Passage to read:
►

With a taxi strike expected to bring the Western Cape to a standstill, the Cape Chamber of Commerce and Industry has called for calm, saying the City’s current ‘zero-tolerance’ approach needed to be tempered by appreciation of several major economic challenges facing taxi operators.
This comes as reports emerged that a meeting of taxi bosses resolved that all taxis withdraw their services following violent clashes with City law enforcement officers after 15 vehicles were impounded on Tuesday afternoon.
Drivers reported that there was a big operation by law enforcement that ended at the entrance to the station deck, where drivers who were inside the rank could not move out without going through a “checkpoint”. They accused safety and security mayco member JP Smith of being consumed with his own sense of power and privilege and a deep-seated hatred for the taxi industry, which he often brands as thugs, Mafia and criminals.
Smith dismissed the claims, saying the City has been inundated with complaints about public transport operators who did not adhere to the rules of the road – both from the public but also legitimate operators who were bullied and intimidated by illegal operators.
“We will not bow to intimidation by anyone who thinks that they have a right to break the law and not face the consequences.”
In a statement on Thursday, Cape Chamber of Commerce & Industry Deputy President Derryn Brigg said the escalating conflict between law enforcers and taxi operators threatened to compound transport problems at a time when most residents were already feeling financial strain. Taxis transport about 70% of people to work.
“We appeal to all stakeholders to commit to constructive dialogue aimed at resolving the impasse in the best interests of the society at large. As much as we all hate lawless taxis, a better understanding of the taxi industry will help devise more effective strategies to combat lawlessness. In our view, the City’s current zero-tolerance approach needs to be tempered by appreciation of several major economic challenges facing taxi operators,” said Brigg.

◄

Dataset:
►

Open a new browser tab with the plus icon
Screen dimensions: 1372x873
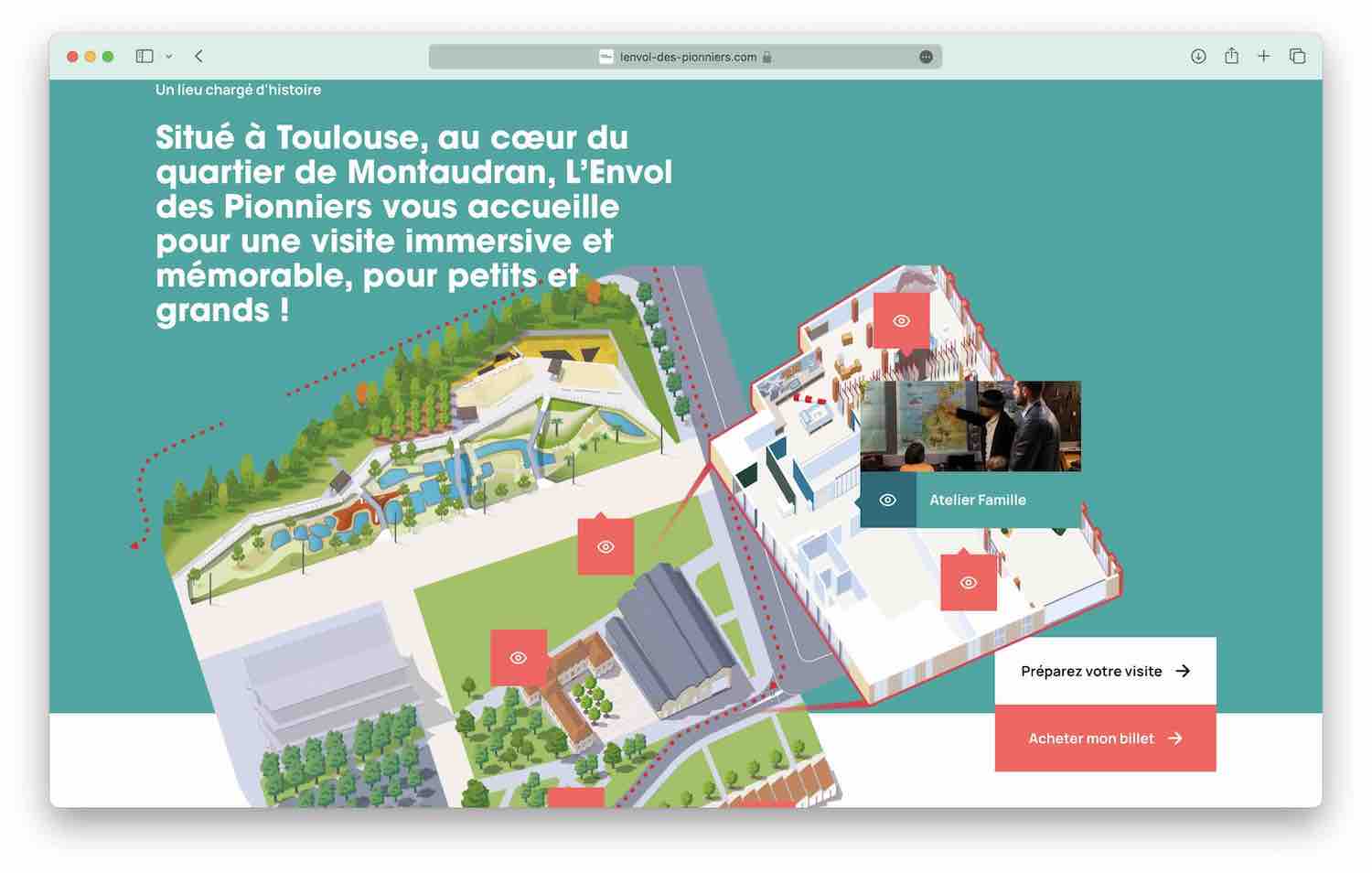tap(1263, 56)
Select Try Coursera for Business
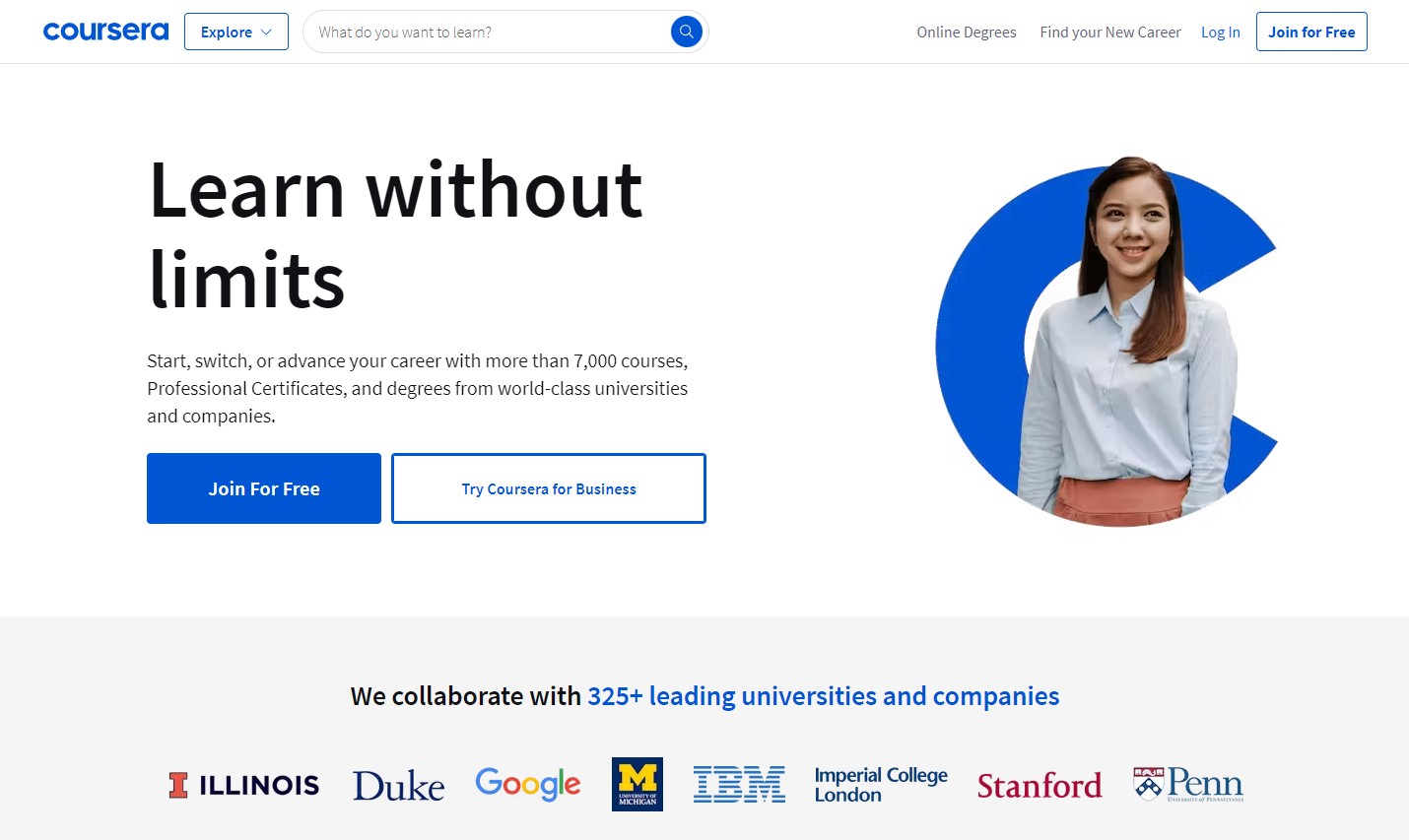The width and height of the screenshot is (1409, 840). [x=548, y=487]
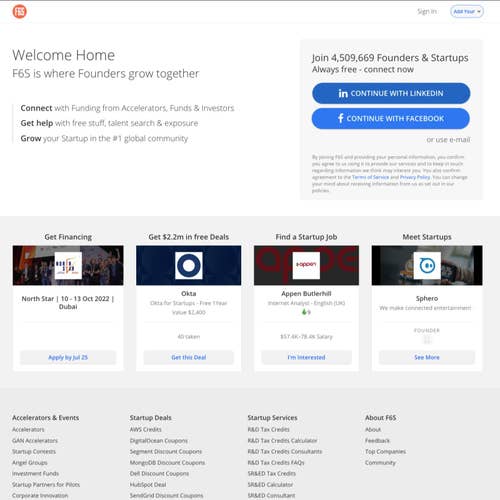Open R&D Tax Credits Calculator link

(282, 440)
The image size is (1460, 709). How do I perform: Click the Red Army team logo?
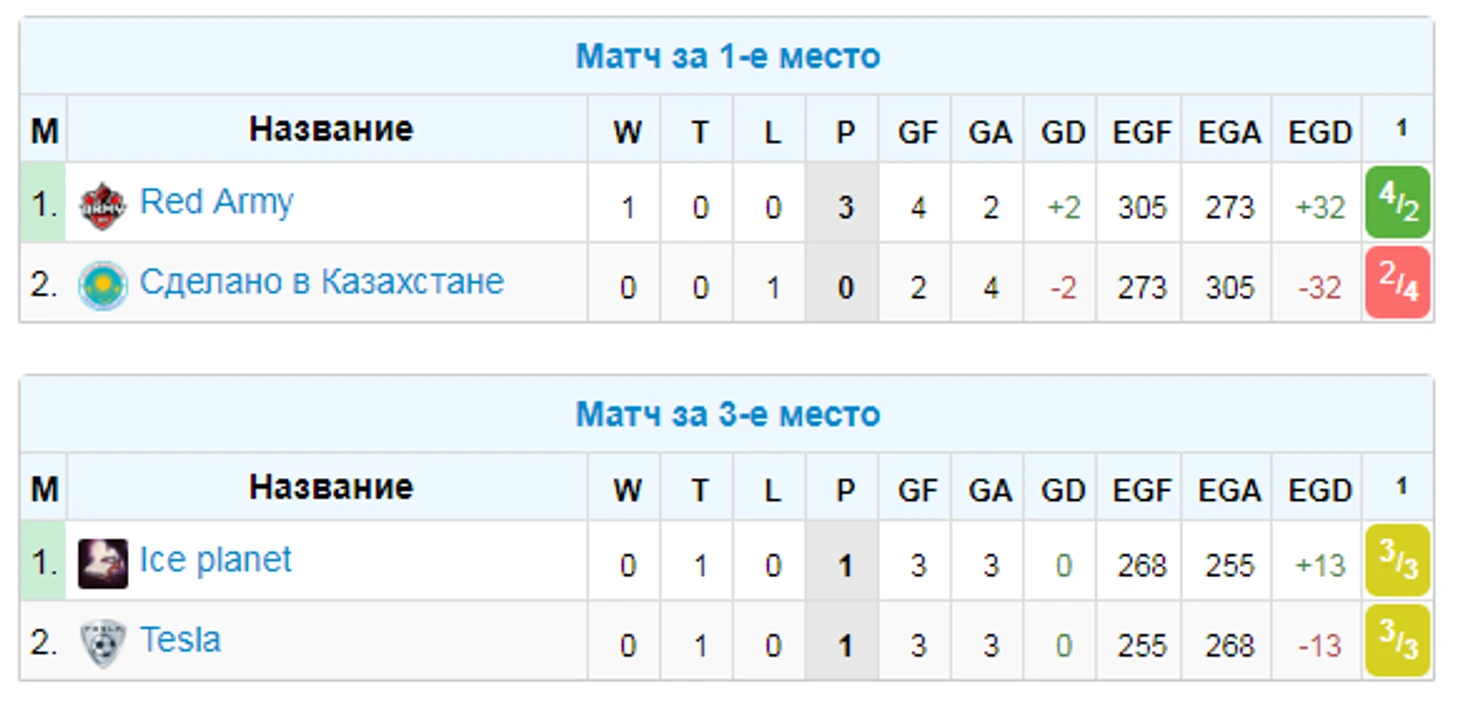pyautogui.click(x=103, y=206)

◄

Reproduce the passage of the taxi strike article above from "Drivers reported that" to "by illegal operators." without any change.

Drivers reported that there was a big operation by law enforcement that ended at the entrance to the station deck, where drivers who were inside the rank could not move out without going through a “checkpoint”. They accused safety and security mayco member JP Smith of being consumed with his own sense of power and privilege and a deep-seated hatred for the taxi industry, which he often brands as thugs, Mafia and criminals.
Smith dismissed the claims, saying the City has been inundated with complaints about public transport operators who did not adhere to the rules of the road – both from the public but also legitimate operators who were bullied and intimidated by illegal operators.